Describing My Relationship with Social Media in One Word

Related image
Image Source

I was trying to think about one word that describes my relationship with social media. The first word that popped into my mind was tiresome as I thought about the (MANY) times I’ve gotten lost in the endless scroll that is social media. I really enjoy the screen time stats that came with an iPhone update about a year ago. This allowed me to manage my time better and also made me realize how much of my day was being dedicated to social media. The interupptions created by social media in our daily lives are significant as shown in this tweet below by Plainsview School:

The screen time issue is just one of the many negatives associated with social media. My classmate, Kyla, discusses others in her blog post this week. Further, the internet is FULL of articles that describe the negative impact of social media on society. I have had many opportunities in Alec’s classes to explore these impacts. In EC&I 830, in debate-style, two teams argued that social media was ruining childhood. If you are interested, you can find Team Agree here and Team Disagree (my team!) Team Disagree. Our main points are outlined below: Capture

However, social media isn’t really an issue of polarities. It certainly has negative impacts but is also has so many positive impacts. Unfortunately, the positives are a little trickier to find — but they are out there! The article, A Generation Zer’s Take on the Social Media Age, is one of my favourite examples of how social media is playing a positive role in society. I am also thankful for my classmates, like Dean, who are sharing their positive relationship with social media. 

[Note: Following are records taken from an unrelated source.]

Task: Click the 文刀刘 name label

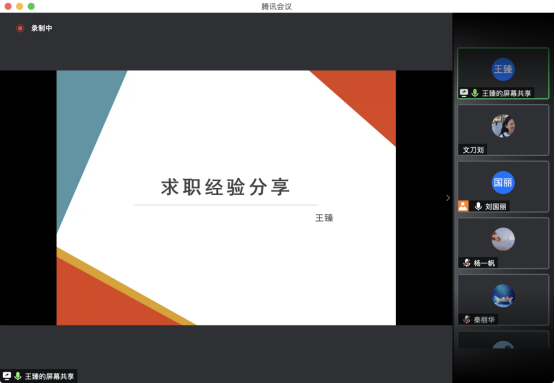Action: coord(473,150)
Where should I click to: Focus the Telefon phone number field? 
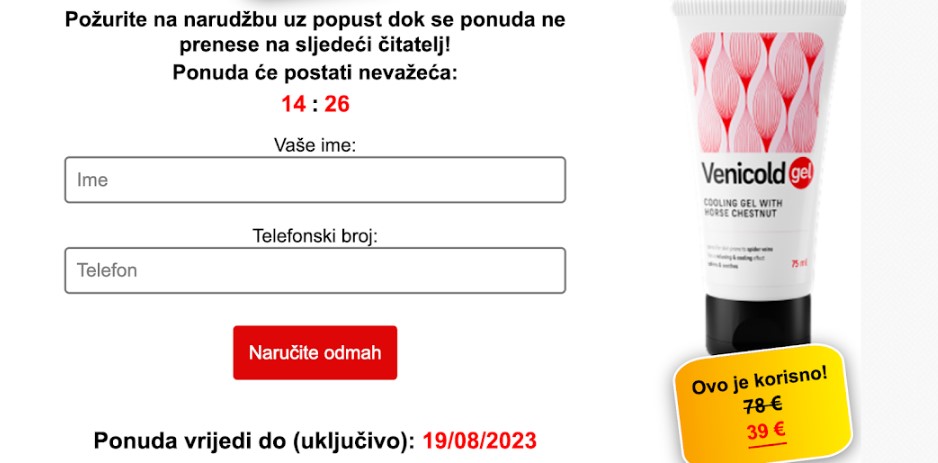click(x=315, y=270)
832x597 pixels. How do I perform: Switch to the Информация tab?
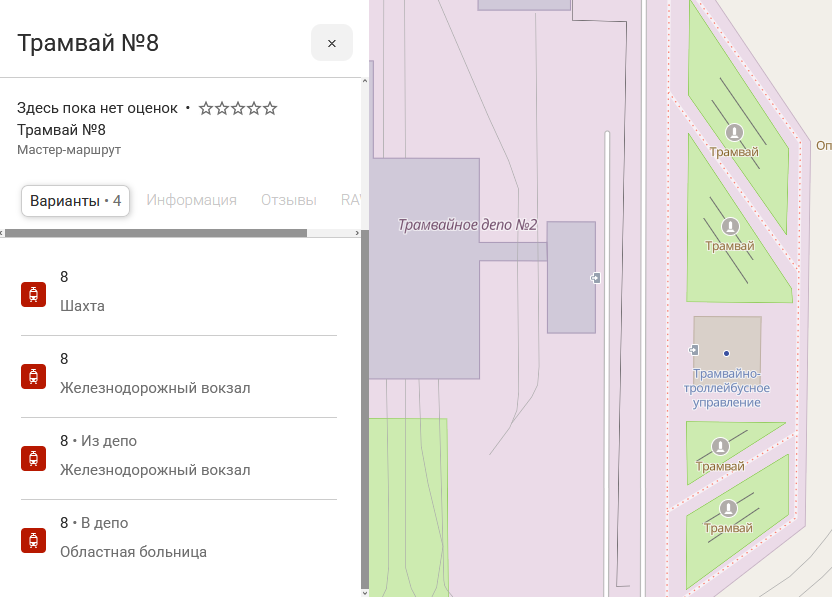pyautogui.click(x=191, y=200)
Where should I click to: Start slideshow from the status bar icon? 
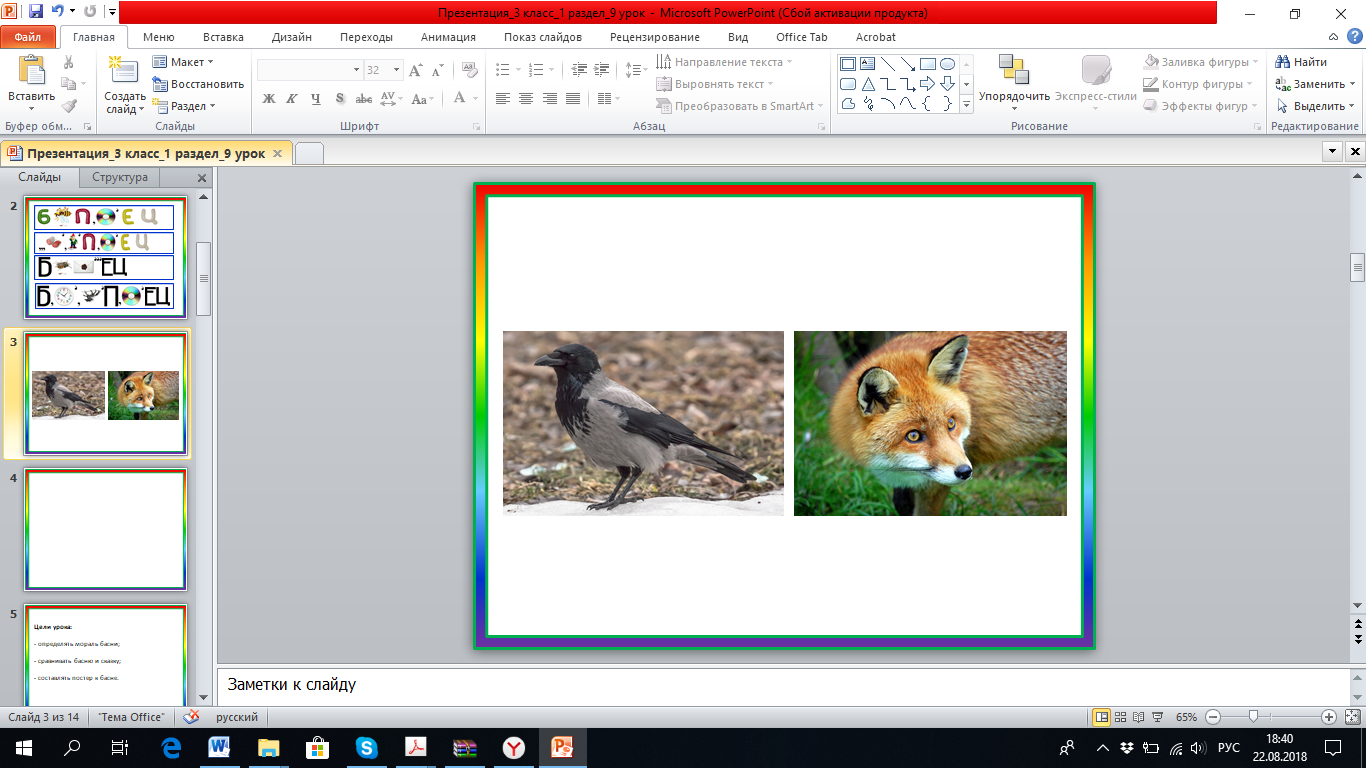(1159, 717)
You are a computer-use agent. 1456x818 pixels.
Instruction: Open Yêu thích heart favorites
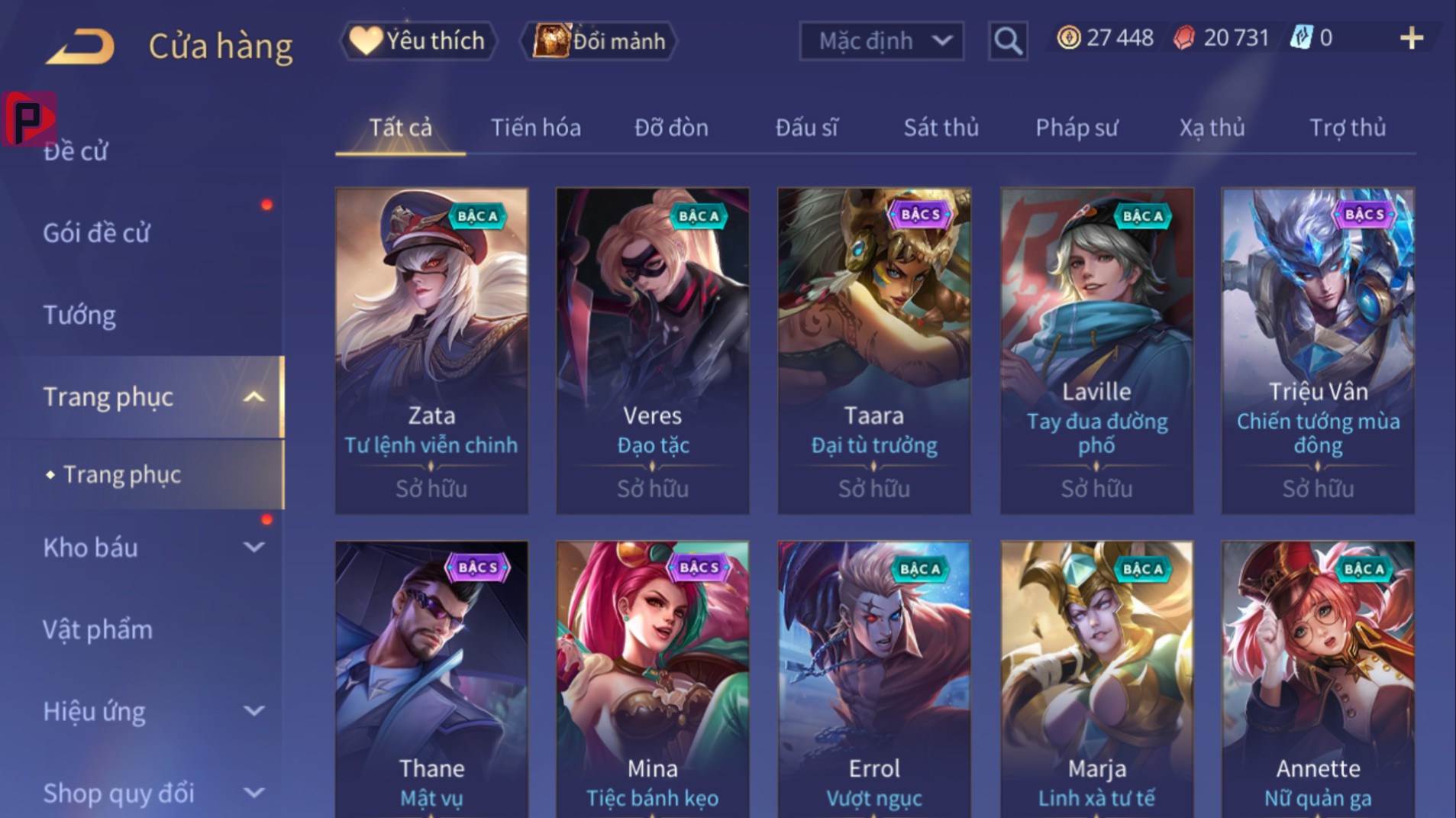(417, 40)
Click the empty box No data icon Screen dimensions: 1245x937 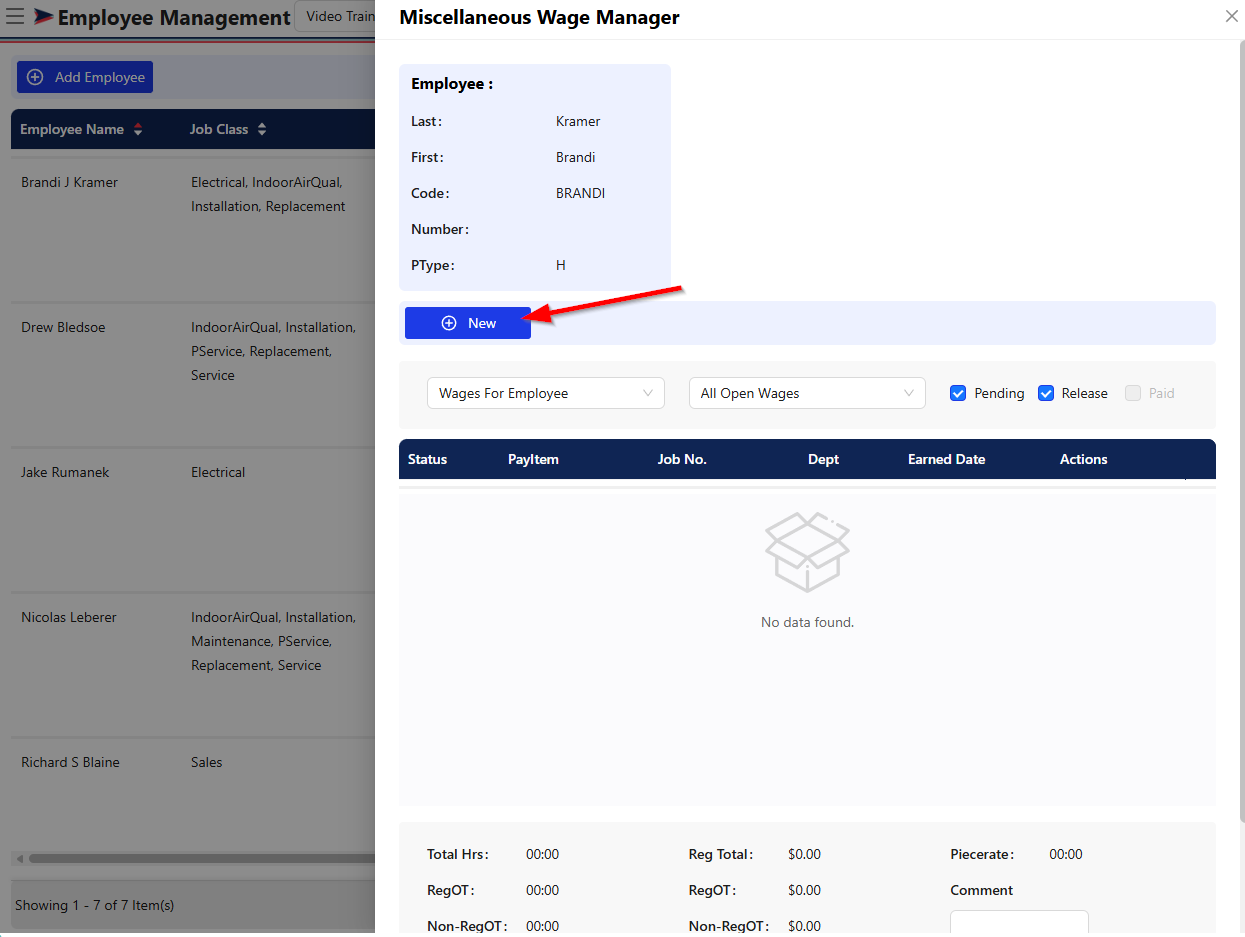[807, 552]
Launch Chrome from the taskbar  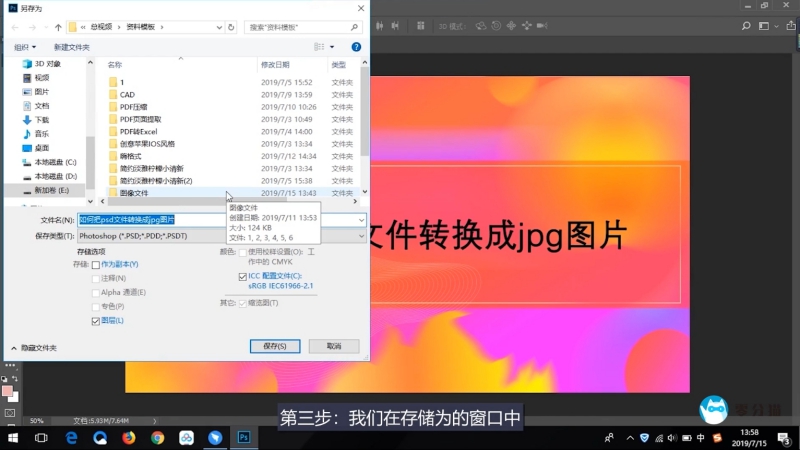(x=157, y=437)

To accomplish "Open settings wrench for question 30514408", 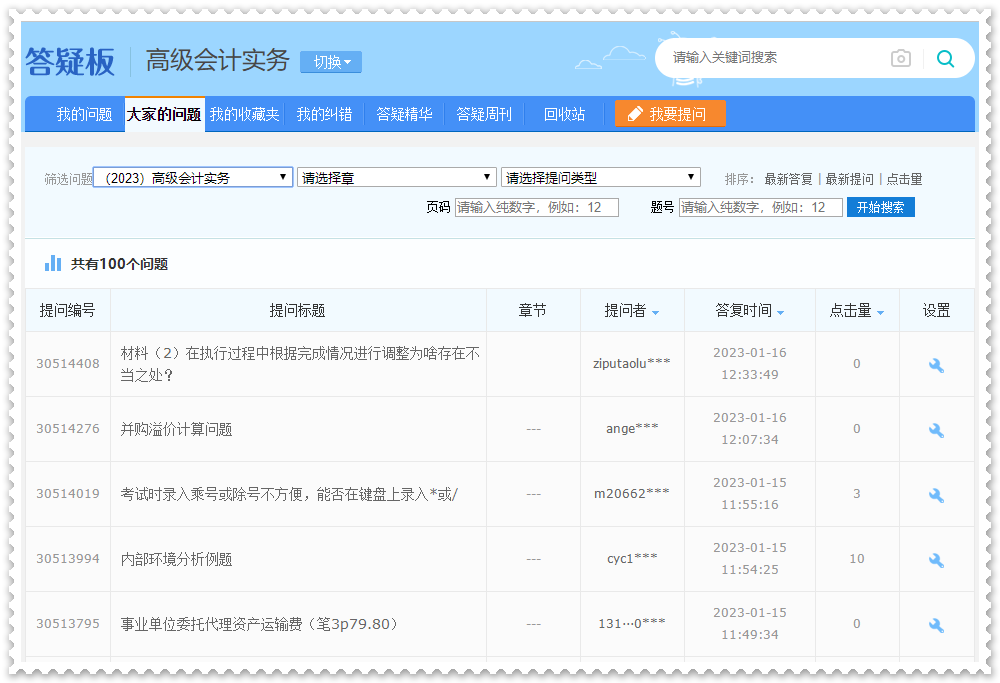I will (936, 365).
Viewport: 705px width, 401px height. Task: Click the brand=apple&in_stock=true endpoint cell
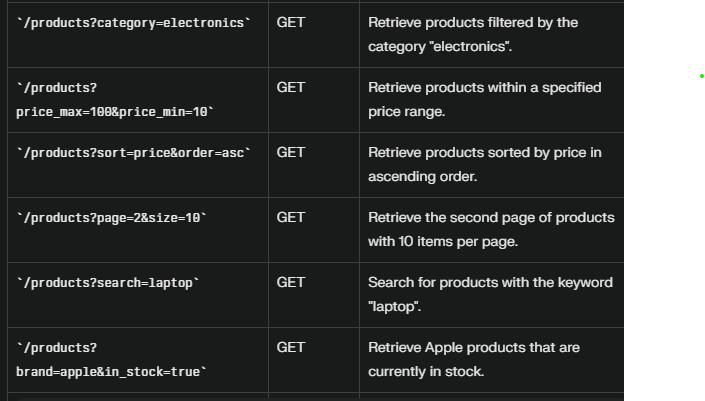pyautogui.click(x=112, y=371)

So, I started out describing my relationship with social media as tiresome. But I couldn’t just stop there, with one word. My next thought was that social media has also been extremely educational for me in so many ways. In many aspects of my life, I have been able to connect with experts in the personal and professional fields of interest through various social media platforms. As a result, I can ask questions of these experts who I may not have access to in my city and receive immediate (or close to) responses.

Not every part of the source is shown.